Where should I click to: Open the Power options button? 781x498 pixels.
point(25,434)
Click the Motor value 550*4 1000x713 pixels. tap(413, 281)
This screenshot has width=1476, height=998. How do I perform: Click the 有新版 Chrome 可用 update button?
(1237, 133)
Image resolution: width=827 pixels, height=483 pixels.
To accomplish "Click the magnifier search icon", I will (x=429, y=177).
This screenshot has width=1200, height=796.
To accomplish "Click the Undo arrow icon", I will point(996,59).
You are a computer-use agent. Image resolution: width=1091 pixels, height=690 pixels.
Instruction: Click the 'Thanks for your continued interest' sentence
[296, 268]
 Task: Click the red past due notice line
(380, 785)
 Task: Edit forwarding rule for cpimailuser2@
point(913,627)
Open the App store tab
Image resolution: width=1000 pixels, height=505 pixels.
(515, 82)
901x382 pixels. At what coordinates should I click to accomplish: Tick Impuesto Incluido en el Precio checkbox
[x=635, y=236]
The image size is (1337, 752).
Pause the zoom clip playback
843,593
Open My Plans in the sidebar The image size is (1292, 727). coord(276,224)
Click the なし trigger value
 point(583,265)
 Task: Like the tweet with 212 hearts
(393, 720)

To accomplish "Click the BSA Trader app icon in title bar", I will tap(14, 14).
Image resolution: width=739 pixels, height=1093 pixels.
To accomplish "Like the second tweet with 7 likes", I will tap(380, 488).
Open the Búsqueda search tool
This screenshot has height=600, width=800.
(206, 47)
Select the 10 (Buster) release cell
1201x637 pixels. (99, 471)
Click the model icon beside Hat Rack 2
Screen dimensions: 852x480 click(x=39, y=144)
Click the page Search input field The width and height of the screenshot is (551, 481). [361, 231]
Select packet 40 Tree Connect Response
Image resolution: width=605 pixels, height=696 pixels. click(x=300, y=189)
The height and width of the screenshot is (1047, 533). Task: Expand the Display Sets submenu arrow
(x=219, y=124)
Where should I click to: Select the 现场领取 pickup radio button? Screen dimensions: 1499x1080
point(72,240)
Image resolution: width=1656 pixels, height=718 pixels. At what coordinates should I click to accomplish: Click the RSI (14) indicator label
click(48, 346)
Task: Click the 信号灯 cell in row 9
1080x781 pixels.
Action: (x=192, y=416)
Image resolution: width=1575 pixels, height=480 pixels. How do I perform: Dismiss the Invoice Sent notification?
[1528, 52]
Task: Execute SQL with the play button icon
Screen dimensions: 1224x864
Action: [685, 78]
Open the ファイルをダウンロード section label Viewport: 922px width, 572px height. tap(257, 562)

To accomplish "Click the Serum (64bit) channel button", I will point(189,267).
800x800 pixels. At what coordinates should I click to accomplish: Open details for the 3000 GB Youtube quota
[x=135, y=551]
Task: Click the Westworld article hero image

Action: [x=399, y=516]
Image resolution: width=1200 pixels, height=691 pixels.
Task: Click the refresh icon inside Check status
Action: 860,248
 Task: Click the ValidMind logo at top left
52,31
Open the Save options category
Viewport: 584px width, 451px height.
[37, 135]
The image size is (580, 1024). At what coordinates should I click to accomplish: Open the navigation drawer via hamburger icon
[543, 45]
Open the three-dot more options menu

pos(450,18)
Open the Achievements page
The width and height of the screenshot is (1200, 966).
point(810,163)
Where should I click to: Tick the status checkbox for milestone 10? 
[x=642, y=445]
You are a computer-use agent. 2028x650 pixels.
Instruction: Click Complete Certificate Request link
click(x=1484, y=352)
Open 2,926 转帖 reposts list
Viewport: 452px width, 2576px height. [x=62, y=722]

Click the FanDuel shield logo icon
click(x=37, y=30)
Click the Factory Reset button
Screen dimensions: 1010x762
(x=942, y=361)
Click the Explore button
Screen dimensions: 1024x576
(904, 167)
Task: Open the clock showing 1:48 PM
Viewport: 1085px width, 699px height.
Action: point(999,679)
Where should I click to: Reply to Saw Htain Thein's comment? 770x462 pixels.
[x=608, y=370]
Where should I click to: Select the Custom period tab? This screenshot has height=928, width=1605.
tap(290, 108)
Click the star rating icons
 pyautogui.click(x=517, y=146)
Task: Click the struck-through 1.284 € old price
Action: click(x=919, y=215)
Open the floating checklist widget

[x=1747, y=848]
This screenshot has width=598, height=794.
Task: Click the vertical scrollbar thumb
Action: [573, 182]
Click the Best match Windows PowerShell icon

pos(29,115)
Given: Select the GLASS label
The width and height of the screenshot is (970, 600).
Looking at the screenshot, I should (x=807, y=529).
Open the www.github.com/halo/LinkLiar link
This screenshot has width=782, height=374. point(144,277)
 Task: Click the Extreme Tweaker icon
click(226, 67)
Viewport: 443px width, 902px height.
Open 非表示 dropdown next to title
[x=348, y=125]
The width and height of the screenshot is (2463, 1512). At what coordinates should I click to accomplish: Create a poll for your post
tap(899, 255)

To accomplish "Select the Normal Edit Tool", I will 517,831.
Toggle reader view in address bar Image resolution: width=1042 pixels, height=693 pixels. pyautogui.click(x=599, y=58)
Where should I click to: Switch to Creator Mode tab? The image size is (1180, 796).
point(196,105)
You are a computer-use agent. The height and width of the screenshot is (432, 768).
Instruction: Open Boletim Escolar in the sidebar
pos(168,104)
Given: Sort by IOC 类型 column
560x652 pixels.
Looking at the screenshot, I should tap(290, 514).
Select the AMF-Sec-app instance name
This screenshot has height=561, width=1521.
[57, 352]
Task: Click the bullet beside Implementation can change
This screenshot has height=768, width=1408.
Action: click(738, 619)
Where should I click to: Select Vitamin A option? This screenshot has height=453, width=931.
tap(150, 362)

#####

--- WORK REQUIRED ---
Reproduce every line above that contains the string "Given".

--- RESULT ---
Given: Select the GLASS label
Given: Sort by IOC 类型 column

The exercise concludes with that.